▶ **Exercice écrit A**: Citez intégralement le texte sur la providence, sans en modifier un seul mot.

▶ **Texte à lire**:
◇ ◇ ◇

L'un des tout premiers historiens connus, le Grec Hérodote (Ve siècle av. J.-C.), utilise le terme pronoia (que l'on traduit par « providence ») pour désigner une sorte de « sagesse extérieure » apte à maintenir la nature en état d'équilibre. Mais c'est au Ier siècle av. J.-C. que le Romain Cicéron invente le terme providentia pour désigner l'action sur le monde d'une « volonté extérieure » (non humaine, transcendant l'homme) et conduisant les événements à des fins jugées a priori heureuses. L'idée s'oppose donc diamétralement à celle de hasard et, également, à celle de fatalité.
On retrouve l'idée de providence dans le christianisme. Durant toute la chrétienté, l'histoire - quand elle est pensée - est globalement interprétée comme le déroulement temporel s'amorçant au moment où Adam et Ève sont chassés de l'Éden (épisode de la Chute) et censé se terminer « à la fin des temps », lors de la réconciliation totale entre l'homme et Dieu (Apocalypse).
Ce paradigme, toutefois, prend fin au XVIIe siècle, progressivement, avec l'éclosion des sciences expérimentales et l'émergence du conflit « foi ou raison » : la foi tend peu à peu alors à s'éclipser au profit du libre arbitre, devenant presque une sorte d'option, comme le révèlent par exemple les écrits de Spinoza.

◇ ◇ ◇

▶ **Enregistrements présentés**:
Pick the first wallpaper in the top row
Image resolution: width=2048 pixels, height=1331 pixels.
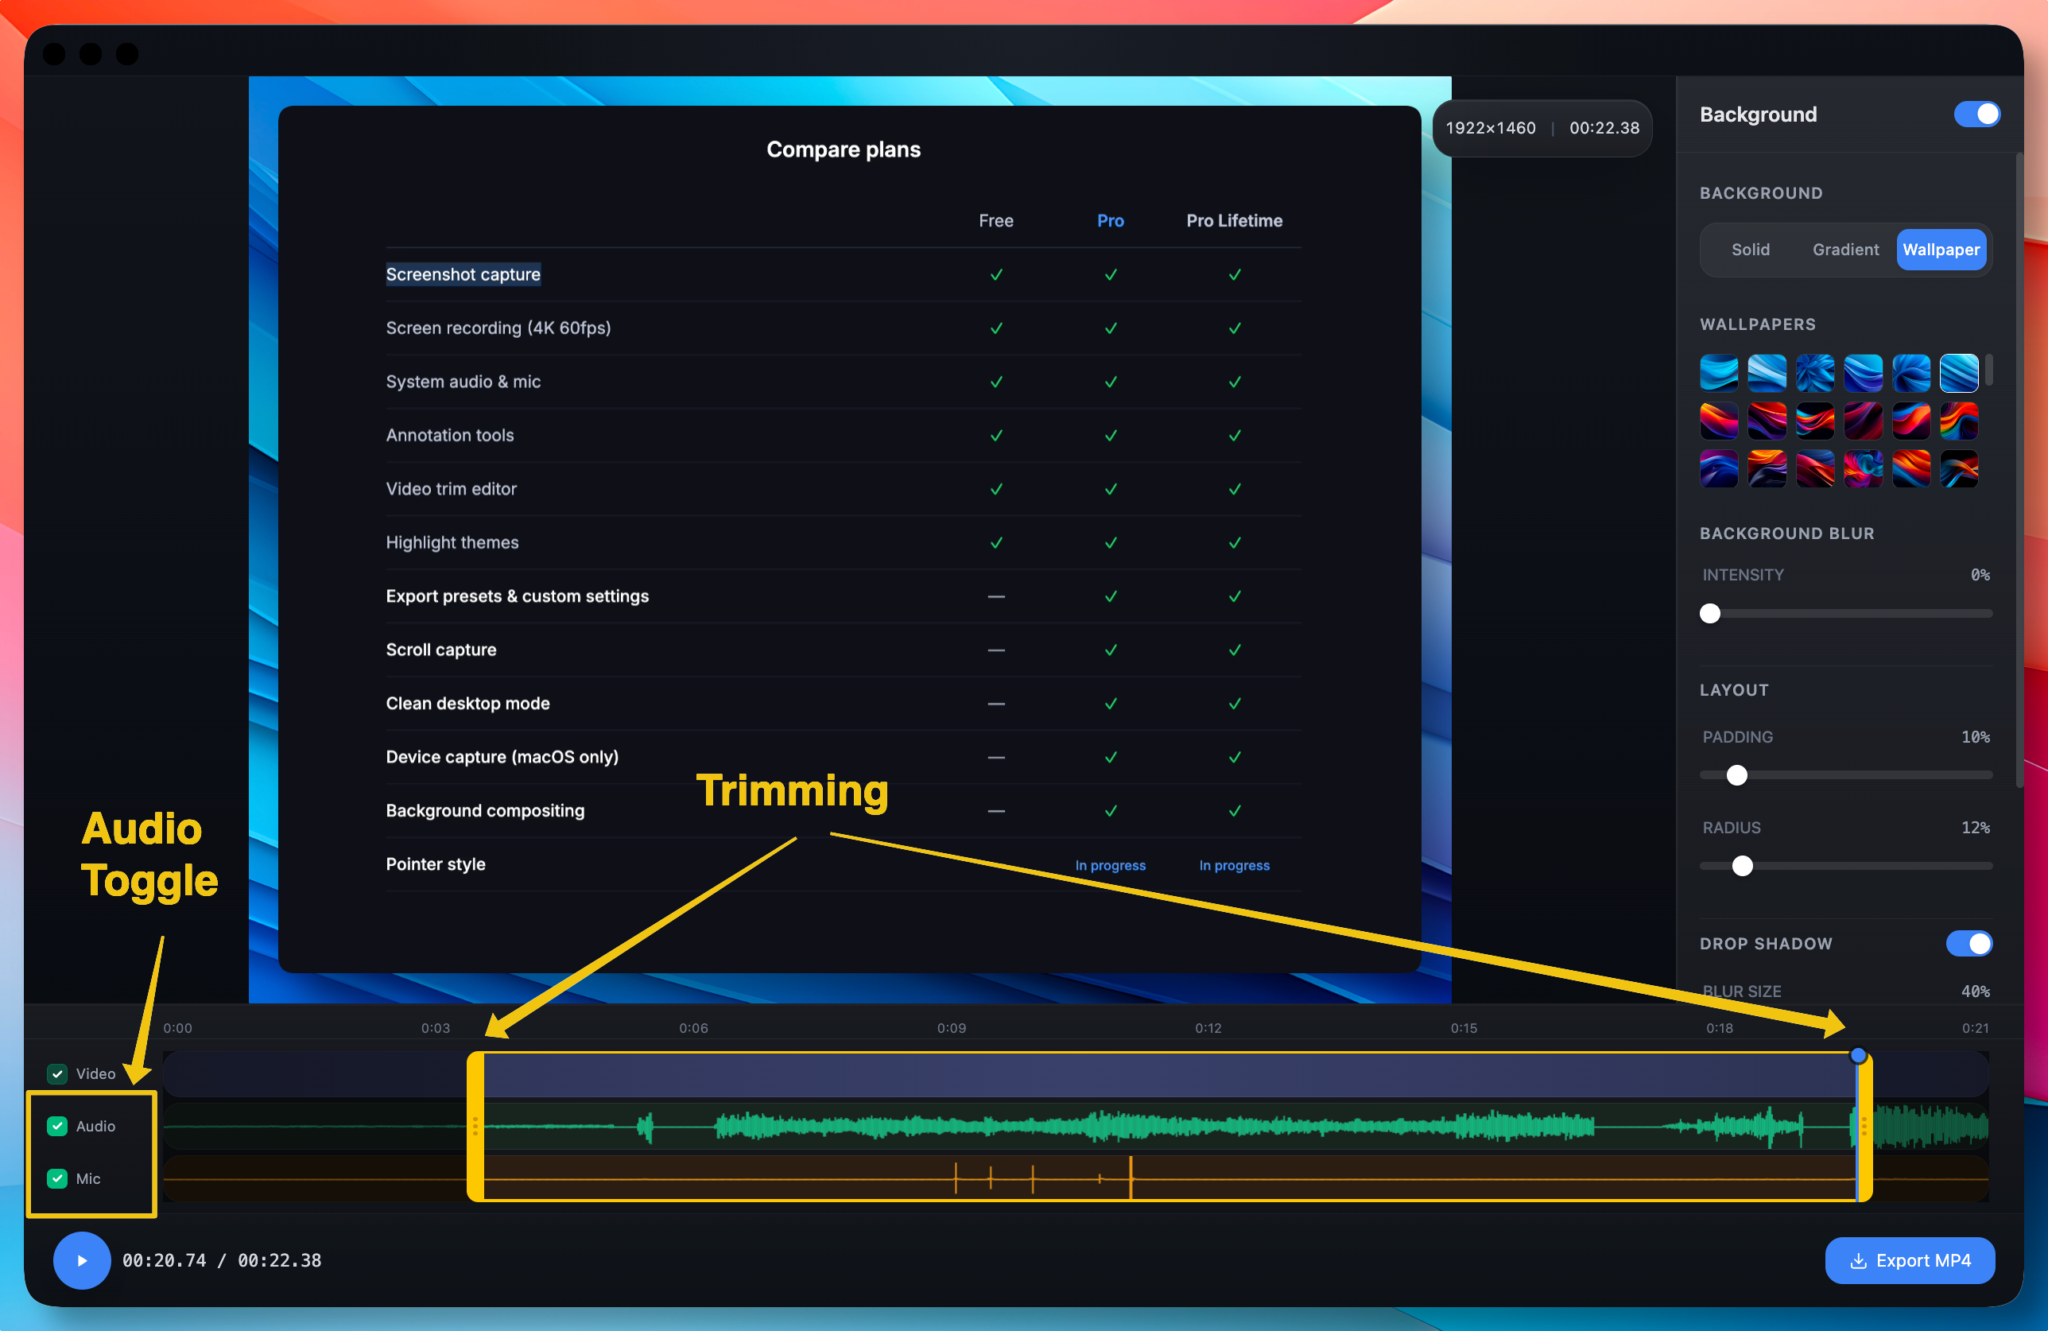[1718, 373]
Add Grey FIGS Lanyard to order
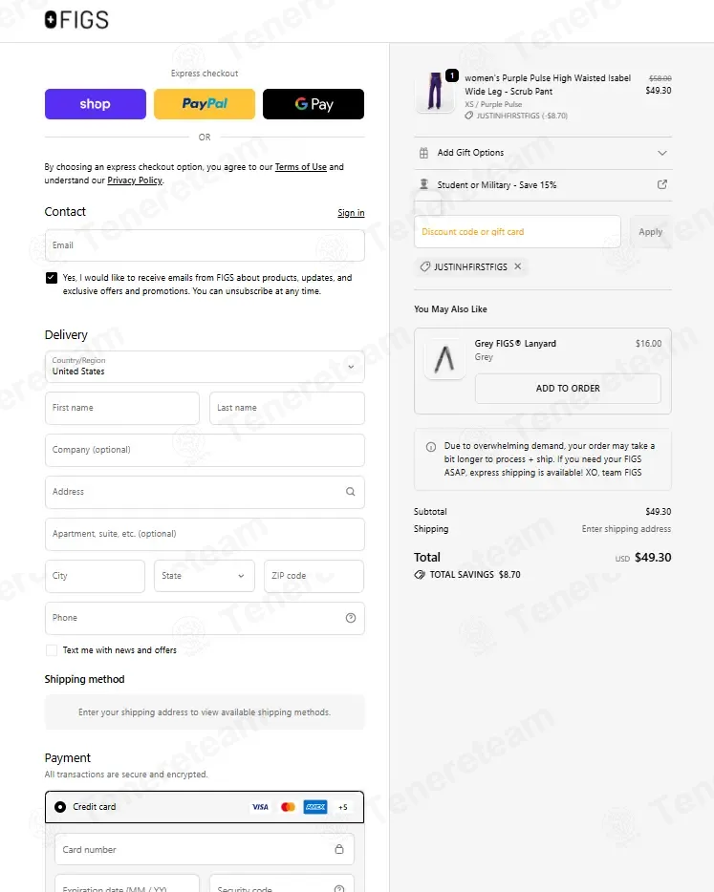The width and height of the screenshot is (714, 892). [x=568, y=388]
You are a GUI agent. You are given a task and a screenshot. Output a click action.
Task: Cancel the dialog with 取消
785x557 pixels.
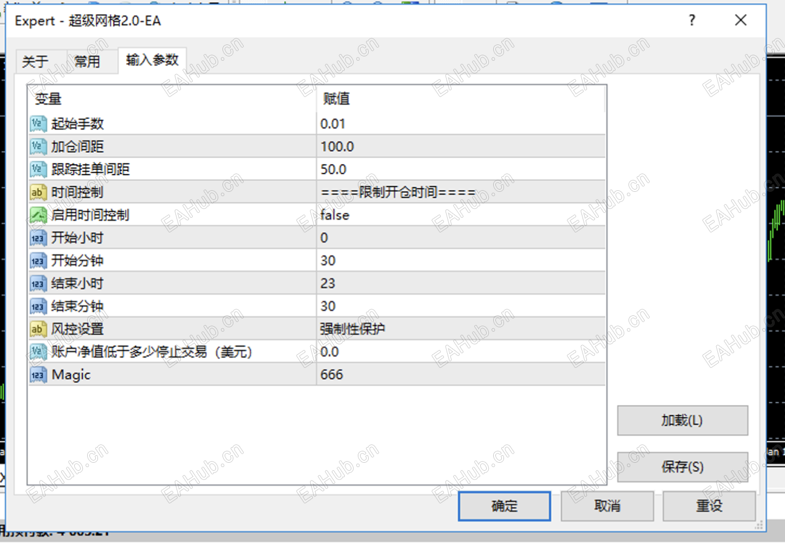click(x=606, y=506)

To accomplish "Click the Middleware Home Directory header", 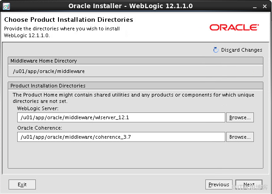I will (x=136, y=61).
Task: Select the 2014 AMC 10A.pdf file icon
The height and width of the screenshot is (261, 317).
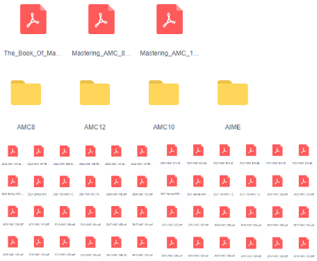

◇ ◇ ◇

▶ **Exercice écrit B**: Dans les enregistrements, reprenez les lignes allant du début jusqu'à celle qui contient « click(x=606, y=506) », incluse, en remplaçant « wallpaper » par « background » et sans rien changer d'autre. Omettez les images.

▶ **Réponse attendue A**:
L'un des tout premiers historiens connus, le Grec Hérodote (Ve siècle av. J.-C.), utilise le terme pronoia (que l'on traduit par « providence ») pour désigner une sorte de « sagesse extérieure » apte à maintenir la nature en état d'équilibre. Mais c'est au Ier siècle av. J.-C. que le Romain Cicéron invente le terme providentia pour désigner l'action sur le monde d'une « volonté extérieure » (non humaine, transcendant l'homme) et conduisant les événements à des fins jugées a priori heureuses. L'idée s'oppose donc diamétralement à celle de hasard et, également, à celle de fatalité.
On retrouve l'idée de providence dans le christianisme. Durant toute la chrétienté, l'histoire - quand elle est pensée - est globalement interprétée comme le déroulement temporel s'amorçant au moment où Adam et Ève sont chassés de l'Éden (épisode de la Chute) et censé se terminer « à la fin des temps », lors de la réconciliation totale entre l'homme et Dieu (Apocalypse).
Ce paradigme, toutefois, prend fin au XVIIe siècle, progressivement, avec l'éclosion des sciences expérimentales et l'émergence du conflit « foi ou raison » : la foi tend peu à peu alors à s'éclipser au profit du libre arbitre, devenant presque une sorte d'option, comme le révèlent par exemple les écrits de Spinoza.

▶ **Réponse attendue B**:
Pick the first background in the top row
Image resolution: width=2048 pixels, height=1331 pixels.
[1718, 373]
Add Grey FIGS Lanyard to order
The width and height of the screenshot is (714, 892). [x=568, y=388]
You are a GUI agent. You are given a task and a screenshot. Output a click action.
Task: Cancel the dialog with 取消
785x557 pixels.
click(x=606, y=506)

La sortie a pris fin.